◆ Problems to work on ◆
1: Identify every dollar amount stated in the passage below about the Option Agreement with Afritex.
2: According to the passage below on the Afritex Option Agreement, what discount to the lowest volume-weighted average price applies to Afritex's option to purchase the Company's common stock?
3: Pick up the passage below on the Afritex Option Agreement from its last sentence and continue it.

In connection with the Services Agreement, on February 12, 2024, the Company entered into an Intangibles Assets and Machinery Option To Purchase Agreement with Afritex (the "Option Agreement"). Pursuant to the Option Agreement, the Company has the option to purchase Afritex's intangible assets, machinery and equipment set forth in the Option Agreement for a purchase price of $554,714 for machinery and equipment and 5,000,000 shares of the Company's common stock were issued on February 12, 2024 to be held in escrow, for intangible assets. In addition, for one year from the date of the Option Agreement, Afritex has an option to purchase up to $1,000,000 shares of the Company's common stock at a 10% discount to the lowest volume-weighted average price in the immediately prior five days. The sale of any shares acquired by Afritex under the Option Agreement are subject to a "leak-out" provision as set forth in the Option Agreement. The closing of the Option Agreement is subject to, among other things, the successful restructuring of Afritex's accounts payable debts so that no individual debt of $85,000 or aggregate debt of more than $325,000 is outstanding. The Option Agreement may be terminated if, among others, the closing has not occurred within 90 days, unless extended for two additional 30-day periods at the Company's sole discretion. To date, the Company has not exercised its option to purchase such intangibles assets, machinery and equipment.

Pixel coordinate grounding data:
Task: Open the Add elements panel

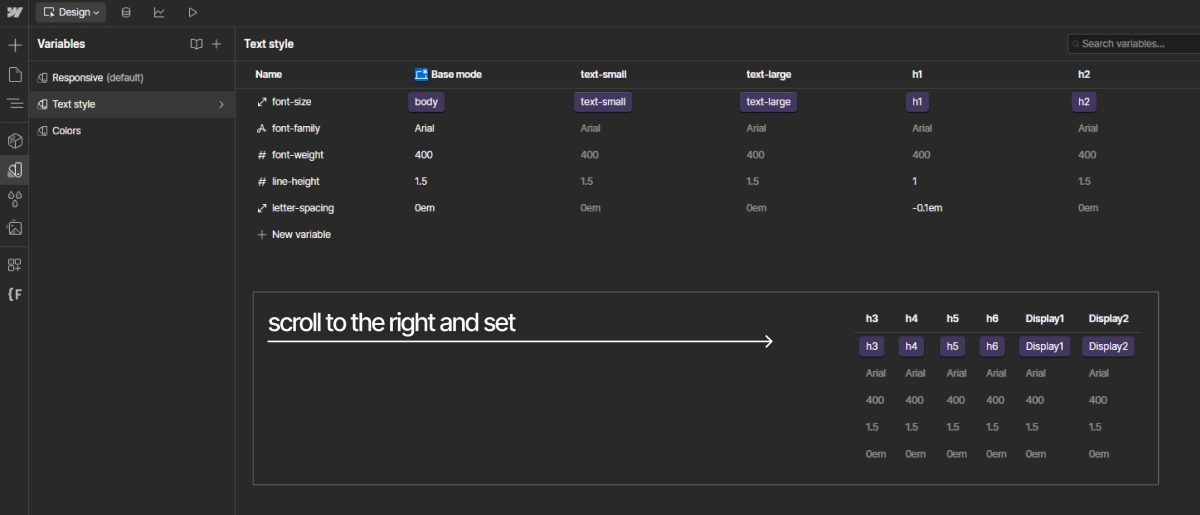Action: click(x=15, y=45)
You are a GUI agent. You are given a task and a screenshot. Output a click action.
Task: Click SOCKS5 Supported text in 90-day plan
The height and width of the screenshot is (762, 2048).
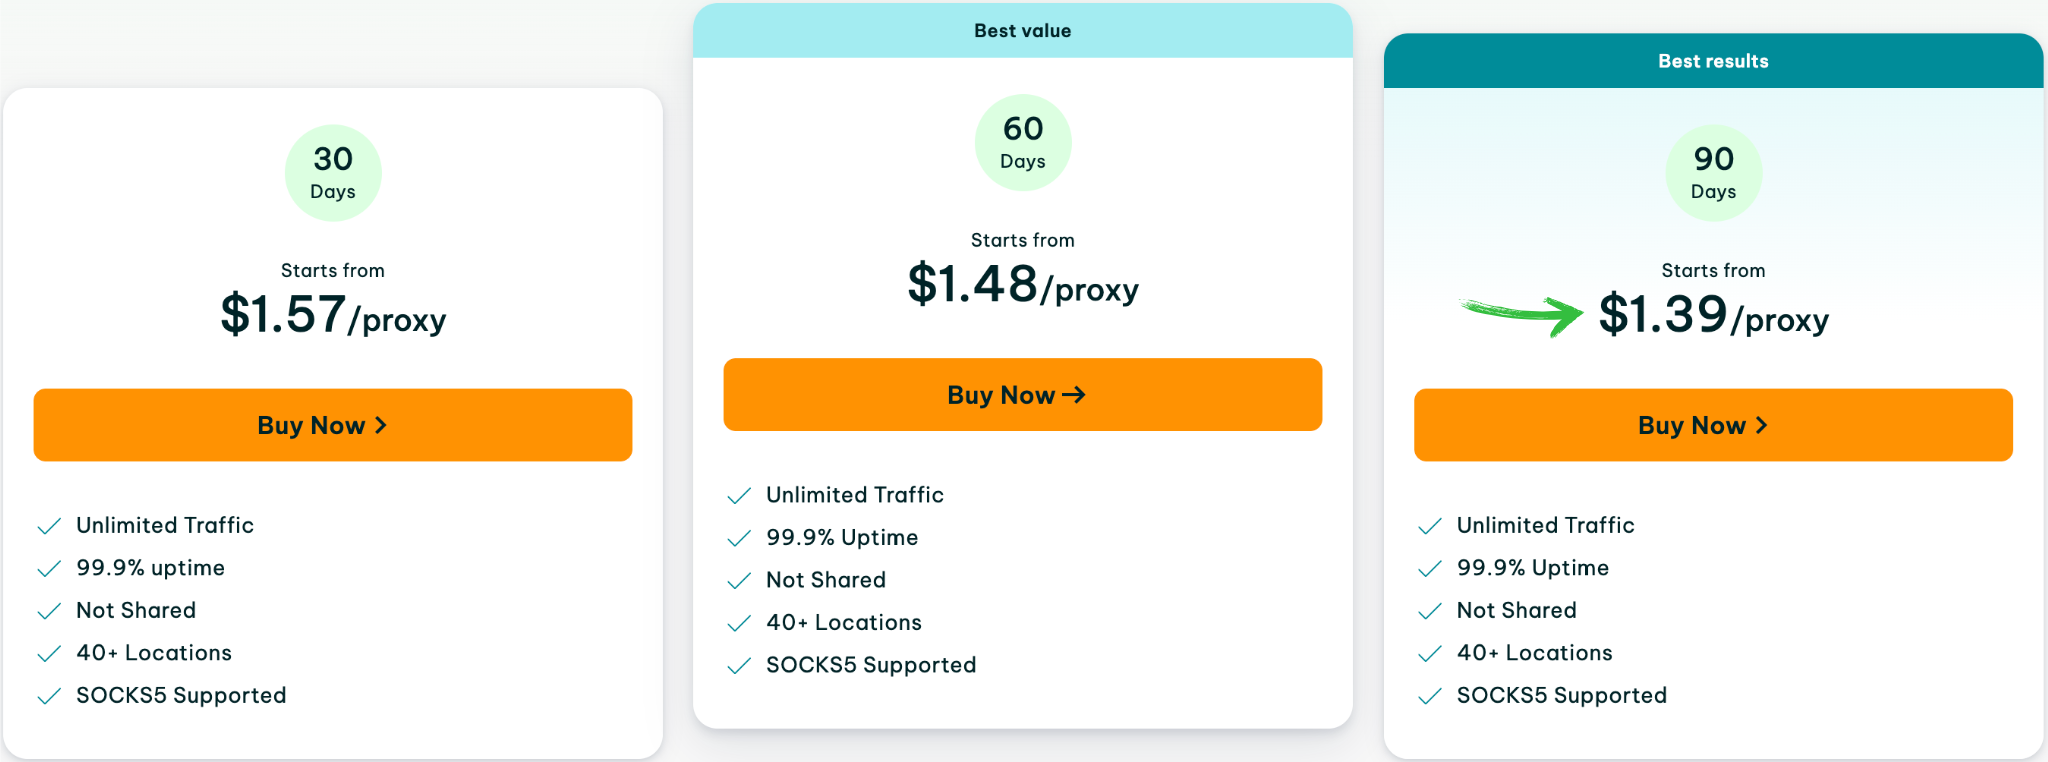click(x=1562, y=695)
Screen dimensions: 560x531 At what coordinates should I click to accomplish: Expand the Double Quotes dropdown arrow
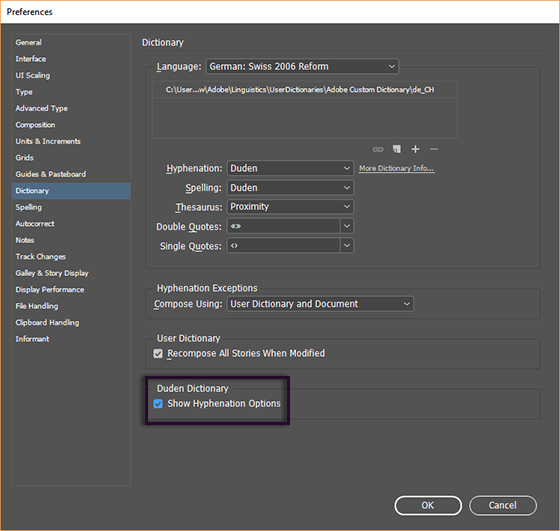(347, 226)
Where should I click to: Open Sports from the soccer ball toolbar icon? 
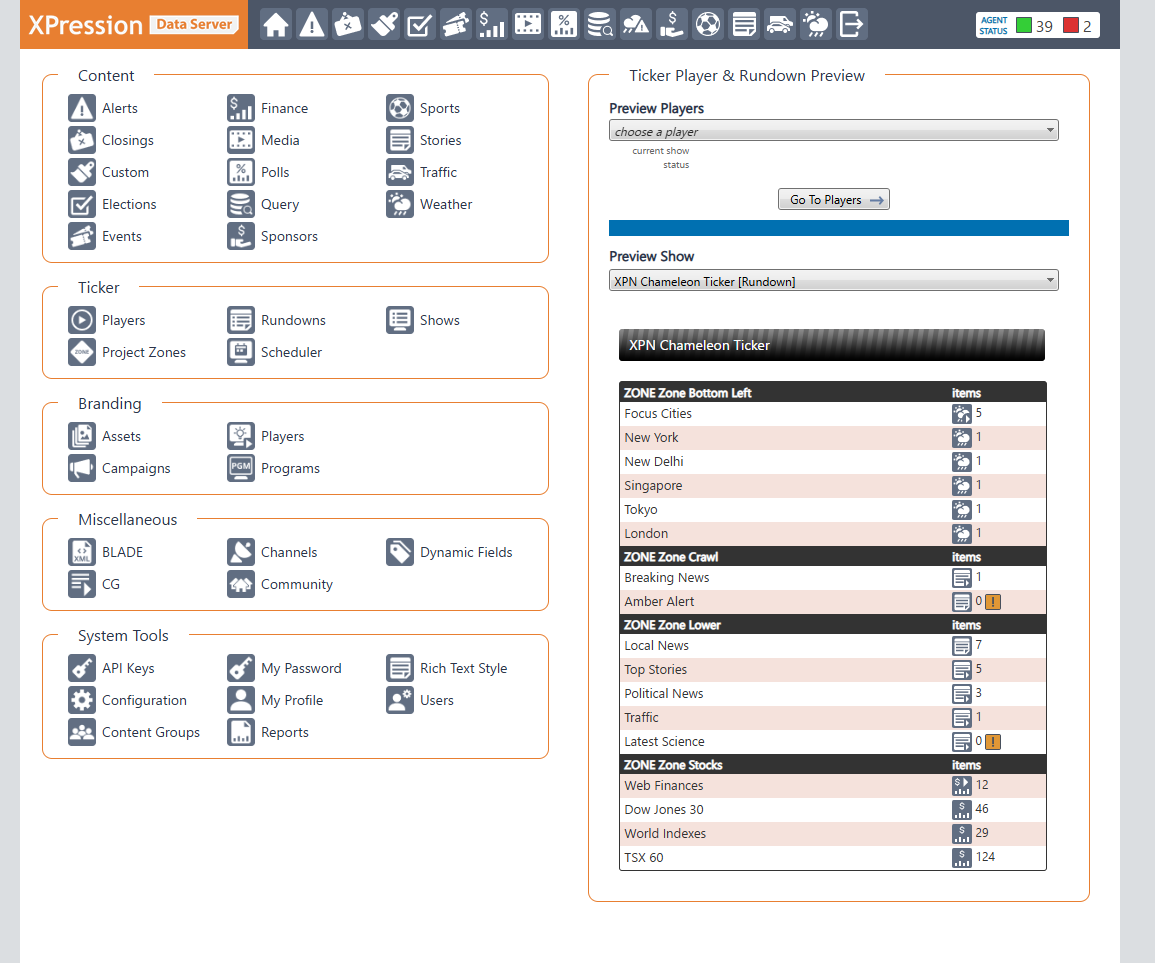[x=707, y=24]
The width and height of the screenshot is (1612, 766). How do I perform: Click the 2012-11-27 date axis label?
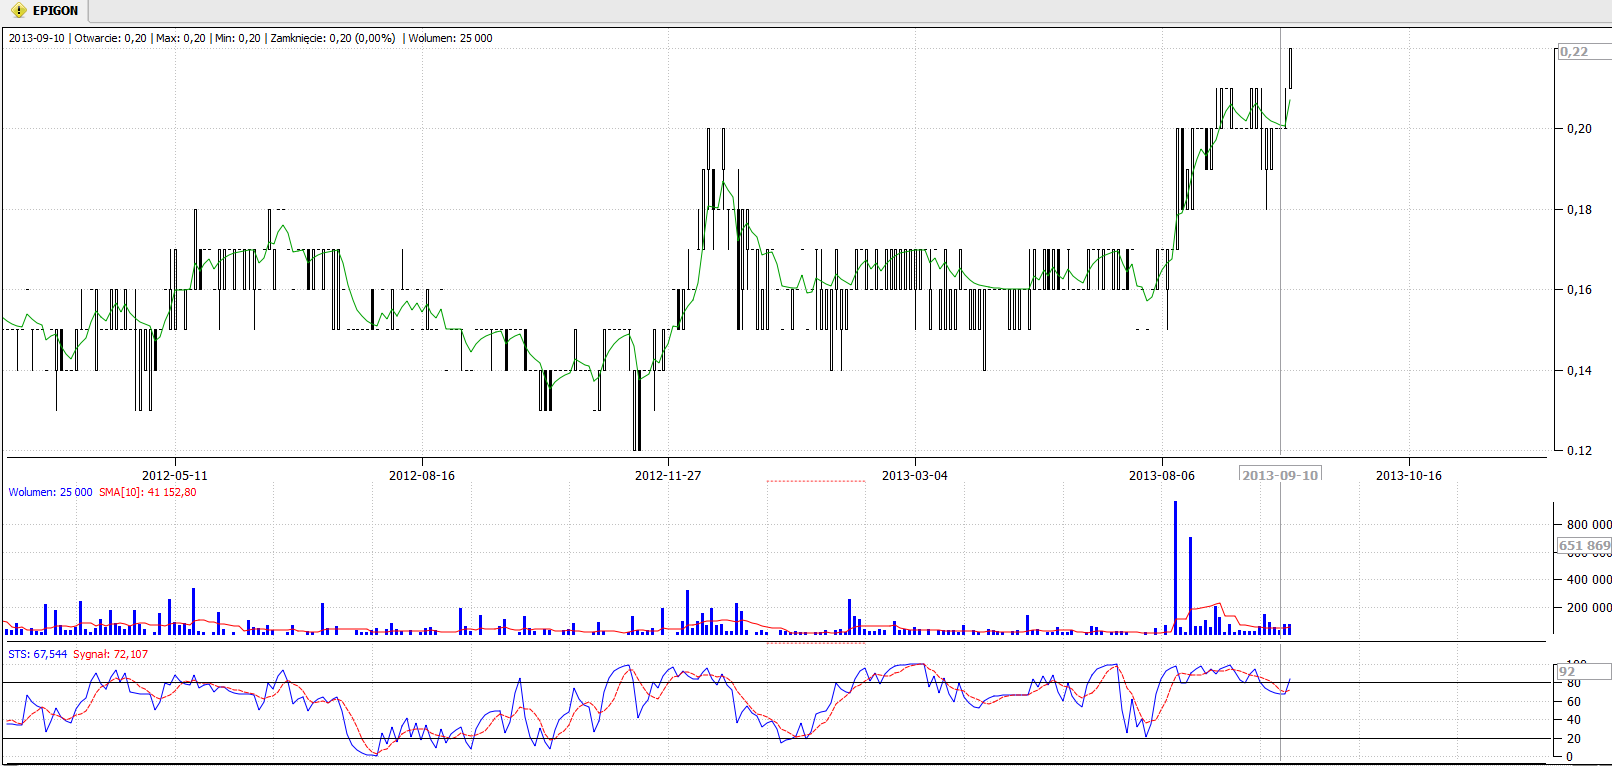668,475
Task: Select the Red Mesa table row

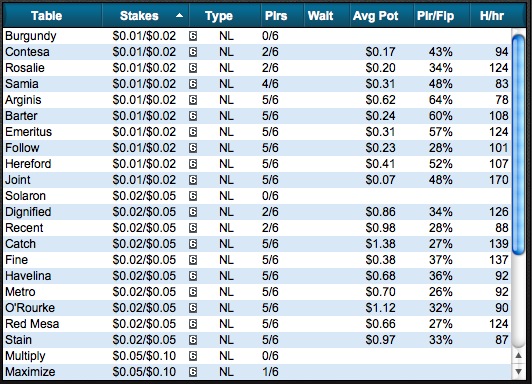Action: (257, 324)
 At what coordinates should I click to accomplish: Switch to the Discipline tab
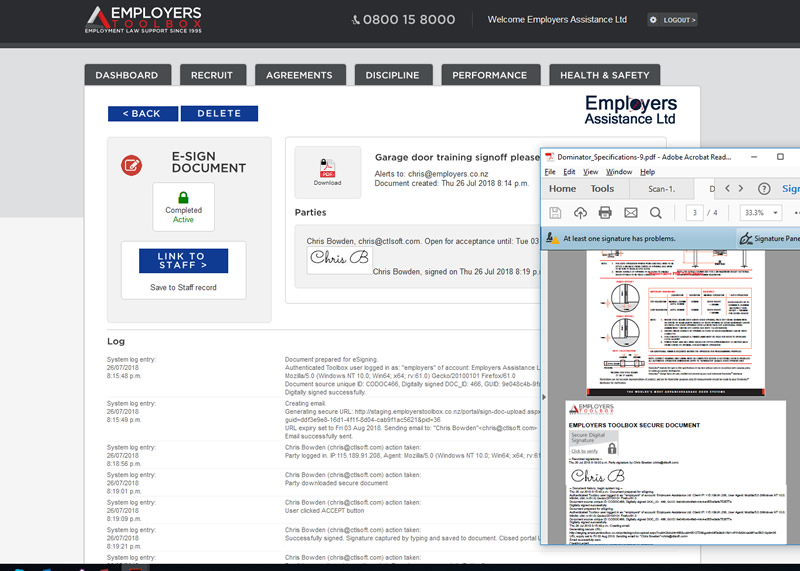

◆ Written responses ◆
1: $554,714; $1,000,000; $85,000; $325,000

2: A 10% discount.

3:
Eagle Rising Agreement

On April 4, 2024, the Company entered into a two-year contract manufacturing agreement with Afritex Ventures, Inc., a Texas corporation and a commercial manufacturer of food products (the "Supplier), and Eagle Rising Food Solutions LLC, a Florida corporation and a national seafood distributor (the "Buyer"), effective March 21, 2024. The agreement automatically renews for successive one year terms if not terminated by either party at least sixty days prior to the end of the then current term. Pursuant to the agreement, the Supplier will manufacture certain food products and provide consulting services to Buyer based on Buyer's purchase orders. The Buyer granted the Supplier a non-exclusive, worldwide, royalty-free license to use its trademarks for such products. Under the agreement, the Supplier is responsible for product production and certain storage and the Buyer is responsible for the cost of freight and delivery of the products and is required to pay invoices within 35 days of receipt of the products. Late payments are subject to interest of 1% of the outstanding amount per month. The agreement may be terminated in the event of certain defaults which are not cured as set forth in the agreement. Either party may terminate the agreement in the event of the other party's insolvency or inability to meet obligations, (ii) filing of voluntary or involuntary petition of bankruptcy, (iii) institution of legal proceedings against the other party by creditors or stockholders, or (iv) appointment of a receiver.

The Hart Note

On April 16, 2024 the Company entered into a securities purchase agreement with Hart Associates, LLC, a Delaware limited liability company (the "Hart"), pursuant to which the Company issued to Hart a promissory note in the principal amount of $300,000 (the "Hart Note"). In connection with the issuance of the Hart Note the Company will issue 500,000 shares of its restricted common stock to Hart. The Hart Note will have a one-time interest payment of $50,000 payable on the maturity date of May 15, 2024, which can be extended up to 90 days. The proceeds from the sale of the Hart Note are for general working capital.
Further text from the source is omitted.